Website Basics

If you want to tweak the appearance of your website, or even design your own theme, you must have some basic knowledge of web development. In this appendix, we briefly introduce HTML, CSS, and JavaScript, which are the most common components of a web page, although CSS and JavaScript are optional.

We only aim at getting you started with HTML, CSS, and JavaScript. HTML is relatively simple to learn, but CSS and JavaScript can be much more complicated, depending on how much you want to learn and what you want to do with them. After reading this appendix, you will have to use other resources to teach yourself. When you search for these technologies online, the most likely websites that you may hit are MDN (Mozilla Developer Network), w3schools.com, and StackOverflow. Among these websites, w3schools often provides simple examples and tutorials that may be friendlier to beginners, but we often hear negative comments about it, so please use it with caution. I often read all three websites when looking for solutions.

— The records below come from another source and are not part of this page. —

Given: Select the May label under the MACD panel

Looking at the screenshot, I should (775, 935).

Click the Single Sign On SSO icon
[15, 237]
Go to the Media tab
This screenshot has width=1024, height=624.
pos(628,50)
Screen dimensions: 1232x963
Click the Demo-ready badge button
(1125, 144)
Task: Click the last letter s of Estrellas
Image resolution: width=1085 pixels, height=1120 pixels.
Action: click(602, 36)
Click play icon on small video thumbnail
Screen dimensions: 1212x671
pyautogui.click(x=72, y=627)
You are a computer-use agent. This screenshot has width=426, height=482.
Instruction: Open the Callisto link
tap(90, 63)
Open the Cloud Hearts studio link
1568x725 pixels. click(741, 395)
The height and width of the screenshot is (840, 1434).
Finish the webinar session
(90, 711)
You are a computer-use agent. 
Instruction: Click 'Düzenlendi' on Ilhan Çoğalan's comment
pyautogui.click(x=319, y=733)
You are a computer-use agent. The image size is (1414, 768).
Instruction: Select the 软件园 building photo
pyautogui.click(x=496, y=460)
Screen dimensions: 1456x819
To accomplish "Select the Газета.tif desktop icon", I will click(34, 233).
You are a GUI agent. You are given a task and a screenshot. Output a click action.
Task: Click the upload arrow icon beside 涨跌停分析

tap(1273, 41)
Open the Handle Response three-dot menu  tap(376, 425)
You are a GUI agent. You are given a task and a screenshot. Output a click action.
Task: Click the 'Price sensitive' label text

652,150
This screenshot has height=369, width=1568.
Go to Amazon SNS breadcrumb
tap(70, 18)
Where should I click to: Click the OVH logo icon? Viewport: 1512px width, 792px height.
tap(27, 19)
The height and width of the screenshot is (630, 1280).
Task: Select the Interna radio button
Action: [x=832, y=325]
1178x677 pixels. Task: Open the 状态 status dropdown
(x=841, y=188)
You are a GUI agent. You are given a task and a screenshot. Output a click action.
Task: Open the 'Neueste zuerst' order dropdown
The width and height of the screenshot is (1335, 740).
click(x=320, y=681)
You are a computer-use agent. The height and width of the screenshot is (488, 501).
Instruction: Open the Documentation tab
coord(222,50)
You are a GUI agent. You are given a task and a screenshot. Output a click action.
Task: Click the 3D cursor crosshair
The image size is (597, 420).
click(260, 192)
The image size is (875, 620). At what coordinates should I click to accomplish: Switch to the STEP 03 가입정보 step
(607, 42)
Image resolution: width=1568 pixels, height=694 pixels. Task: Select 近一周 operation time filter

If we were only allowed to give one single most useful tip about web development, it would be: use the Developer Tools of your web browser. Most modern web browsers provide these tools. For example, you can find these tools from the menu of Google Chrome View -> Developer, Firefox's menu Tools -> Web Developer, or Safari's menu Develop -> Show Web Inspector. Figure \@ref(fig:chrome-devtools) is a screenshot of using the Developer Tools in Chrome.

knitr::include_graphics('images/chrome-devtools.png')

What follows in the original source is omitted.